Caching

openFHIR Enterprise caches OPT templates, FHIR Connect contexts, tenant records, and compiled mapper indexes in memory to avoid repeated database round-trips on every mapping request. All caches use time-based expiry (Caffeine) and can be individually tuned or disabled via environment variables.

Cache overview

There are three independently configurable cache groups:

Cache group

Key

What is stored

OPT cache

tenant:templateId

Parsed OPT entities loaded from the database

FHIR Connect cache

tenant:templateId / tenant

FHIR Connect context entities (per-template and full tenant list), compiled mapper indexes (CompletableFuture-per-key, thundering-herd safe), and pre-built helper trees (deep-cloned on each use to isolate request state). All four internal caches share a single TTL setting.

Tenant cache

tenantId

Tenant configuration records

TTL configuration

Each cache group has an independent TTL controlled by an environment variable. The default is -1 (infinite — entries never expire and are only evicted explicitly).

Special values:

  • 0 — cache disabled; every request goes directly to the database with no in-memory layer.

  • -1 — infinite TTL; entries never expire and are only removed by explicit eviction (e.g. after an upsert) or process restart.

Environment variable

Default

Description

OPENFHIR_CACHE_OPT_TTL

-1

TTL in seconds for the OPT cache. 0 = disabled, -1 = infinite.

OPENFHIR_CACHE_FHIR_CONNECT_TTL

-1

TTL in seconds for all FHIR Connect caches (context, all-contexts, mapper, and helpers). 0 = disabled, -1 = infinite.

OPENFHIR_CACHE_TENANT_TTL

-1

TTL in seconds for the tenant cache. 0 = disabled, -1 = infinite.

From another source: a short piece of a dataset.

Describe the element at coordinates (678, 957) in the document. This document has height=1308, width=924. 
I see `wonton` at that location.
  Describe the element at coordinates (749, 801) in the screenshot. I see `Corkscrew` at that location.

Entries are expired on a write basis: the TTL clock starts when the entry is first populated and resets on each cache miss that triggers a reload.

Explicit eviction

TTL expiry is a safety net, not the primary eviction mechanism. When a mapping, OPT, or tenant record is updated through the API, openFHIR immediately invalidates the relevant cache entry so that the next request reflects the change without waiting for the TTL to expire.

In a multi-node deployment, the node that processes the write broadcasts an invalidation message to all peers over the cluster channel. Peer nodes invalidate the same entry locally upon receipt. See High Availability for cluster configuration details.

Note

Cache invalidation is best-effort. A peer that is temporarily unreachable when a write occurs will not receive the invalidation event and may serve stale data until the TTL expires or the node is restarted. The database remains the authoritative source of truth at all times.

Disabling and pinning caches

Setting a TTL to 0 is useful in two scenarios:

  • Debugging — forces every request to hit the database, making it straightforward to verify that a mapping change is applied immediately without having to wait for expiry or trigger manual eviction.

  • Low-memory deployments — removes the in-memory overhead entirely. Expect a latency increase proportional to the database round-trip cost; see Performance for measured DB overhead by backend and resource configuration.

Setting a TTL to -1 is useful when entries should survive indefinitely and be evicted only on explicit invalidation (e.g. after an upsert or cluster broadcast):

  • Stable datasets — mappings and templates that change rarely benefit from never expiring silently; explicit eviction on upsert keeps the cache coherent without the overhead of periodic reloading.

Example (Docker Compose):

environment:
  OPENFHIR_CACHE_FHIR_CONNECT_TTL: 0    # disable context, mapper, and helpers caches entirely
  OPENFHIR_CACHE_OPT_TTL: 300           # override OPT cache to expire after 5 minutes

All other caches remain active with their default TTLs when only some variables are overridden.

Relationship to performance

The FHIR Connect cache group (mapper and helpers caches in particular) has the largest impact on latency. A cold start (no cached mappers) requires loading and compiling mapper indexes from the database on the first request for each tenant/template combination. Subsequent requests are served entirely from memory. See Performance for measured latency figures by hardware configuration.